Weiterentwicklungen des baulichen Schallschutzes
Komplett neues Berechnungsverfahren

Dipl.- Ing. (FH). Thomas Hanold, Bundesverband Kalksandsteinindustrie Hannover, und Dipl.- Ing. Architekt Bernd Niebuhr

Neue Wege im Schallschutz ergeben sich durch das neue europäische Rechenverfahren der zukünftigen DIN 4109.
In der Planungs- und Ausführungspraxis wird ein komplett neues Berechnungsverfahren für größere Sicherheit sorgen. Insgesamt erhöht sich die Transparenz im schalltechnischen Gesamtkonzept des Gebäudes.
Vereinheitlichung der technischen Regelwerke
Die Verwirklichung des europäischen Binnenmarktes hat für den Bausektor eine Vereinheitlichung der technischen Regelwerke – der Normen – zur Folge.
In diesem Zusammenhang wird zur Zeit auch die Schallschutznorm DIN 4109 überarbeitet.
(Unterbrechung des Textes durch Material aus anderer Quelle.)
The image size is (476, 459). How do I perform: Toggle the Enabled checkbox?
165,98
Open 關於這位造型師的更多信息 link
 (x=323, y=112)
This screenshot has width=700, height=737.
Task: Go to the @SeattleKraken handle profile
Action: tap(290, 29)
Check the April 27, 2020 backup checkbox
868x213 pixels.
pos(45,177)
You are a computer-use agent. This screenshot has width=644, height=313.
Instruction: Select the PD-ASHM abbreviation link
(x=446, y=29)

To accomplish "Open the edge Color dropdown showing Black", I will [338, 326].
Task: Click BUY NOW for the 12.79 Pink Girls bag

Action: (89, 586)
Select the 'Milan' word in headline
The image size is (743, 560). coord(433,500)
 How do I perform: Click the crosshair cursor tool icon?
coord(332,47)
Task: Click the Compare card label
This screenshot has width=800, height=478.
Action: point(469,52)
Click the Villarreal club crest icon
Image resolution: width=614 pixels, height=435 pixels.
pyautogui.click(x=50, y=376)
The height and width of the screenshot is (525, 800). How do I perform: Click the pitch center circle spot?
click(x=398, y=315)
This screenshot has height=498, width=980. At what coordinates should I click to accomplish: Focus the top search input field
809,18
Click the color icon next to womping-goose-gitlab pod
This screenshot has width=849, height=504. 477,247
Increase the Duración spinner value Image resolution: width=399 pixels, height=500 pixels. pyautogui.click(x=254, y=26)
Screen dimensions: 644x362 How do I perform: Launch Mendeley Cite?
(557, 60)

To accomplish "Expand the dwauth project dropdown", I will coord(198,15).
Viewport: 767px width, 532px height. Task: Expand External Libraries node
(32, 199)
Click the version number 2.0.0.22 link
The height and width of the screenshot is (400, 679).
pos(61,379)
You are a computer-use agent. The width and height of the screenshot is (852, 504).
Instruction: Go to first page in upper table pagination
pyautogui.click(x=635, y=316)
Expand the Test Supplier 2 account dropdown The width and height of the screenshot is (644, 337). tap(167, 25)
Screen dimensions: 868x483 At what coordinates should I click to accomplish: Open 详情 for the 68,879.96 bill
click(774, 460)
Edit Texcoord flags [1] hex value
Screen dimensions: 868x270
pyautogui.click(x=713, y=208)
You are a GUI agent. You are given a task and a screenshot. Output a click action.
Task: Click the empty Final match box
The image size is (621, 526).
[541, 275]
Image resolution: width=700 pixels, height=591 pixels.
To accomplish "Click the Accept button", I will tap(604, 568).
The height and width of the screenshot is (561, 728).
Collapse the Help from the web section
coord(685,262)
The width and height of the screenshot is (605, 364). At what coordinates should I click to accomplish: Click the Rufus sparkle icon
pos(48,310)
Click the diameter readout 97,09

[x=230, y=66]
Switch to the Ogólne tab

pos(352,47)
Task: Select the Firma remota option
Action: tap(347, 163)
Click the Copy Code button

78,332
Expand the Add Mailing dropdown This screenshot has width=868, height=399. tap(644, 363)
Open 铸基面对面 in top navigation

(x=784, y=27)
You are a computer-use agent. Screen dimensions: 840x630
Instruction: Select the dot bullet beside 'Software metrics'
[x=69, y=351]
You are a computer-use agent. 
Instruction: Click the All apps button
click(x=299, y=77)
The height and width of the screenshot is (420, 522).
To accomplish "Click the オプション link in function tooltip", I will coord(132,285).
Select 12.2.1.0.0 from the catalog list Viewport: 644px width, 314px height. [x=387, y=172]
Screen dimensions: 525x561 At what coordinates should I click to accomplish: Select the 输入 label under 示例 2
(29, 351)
Beschlossene Sache ist inzwischen die Einführung eines komplett neuen, genaueren Berechnungsverfahrens.
Das zukünftige Konzept beinhaltet wesentliche Veränderungen mit weit reichenden Chancen für Planung, Konstruktion und Ausführung sowie zahlreiche Weiterentwicklungen des baulichen Schallschutzes.
Ein umfangreiches Untersuchungsprogramm wurde an der Fachhochschule Stuttgart, Lehrgebiet Bauakustik, unter Leitung des renommierten Akustik-Experten Prof. Dr.-Ing. Heinz-Martin Fischer in Zusammenarbeit mit der Kalksandsteinindustrie durchgeführt. Anhand umfangreicher, praxisgerechter Prüfstandmessungen, Schallmessungen an ausgeführten Bauten mit Kalksandstein-Wandkonstruktionen und theoretischen Ansätzen wurden unter anderem folgende Ergebnisse ermittelt:
• Der Schallschutz wird sich in Zukunft genauer planen und ausführen lassen, so dass sich für die Praxis deutlich mehr Sicherheit ergibt. Die „theoretischen“ Rechenwerte des neuen Verfahrens stimmen besser mit den „praktischen“ Ergebnissen von Baustellenmessungen überein. Insbesondere bei der Schallübertragung über leichte flankierende Wände liefert das neue Verfahren exaktere Werte.
• Die Schallübertragungsmechanismen werden wesentlich transparenter, so dass Bauteile unter schalltechnischen Gesichtspunkten leichter optimiert werden können. Die neuen Berechnungen sind allerdings nur noch mit entsprechender Software durchführbar. Hier hat die KS-Industrie in Zusammenarbeit mit Prof. Fischer ein neues, leistungsfähiges, Softwareprogramm entwickelt. Planer können mit dem „KS-Schallschutz-Rechner“ Berechnungen nach dem neuen europäischen Rechenverfahren auf einfache Weise durchführen.
• Eine neue Kalksandstein-Stumpfstoßkonstruktion erhöht Planungs- und Ausführungssicherheit.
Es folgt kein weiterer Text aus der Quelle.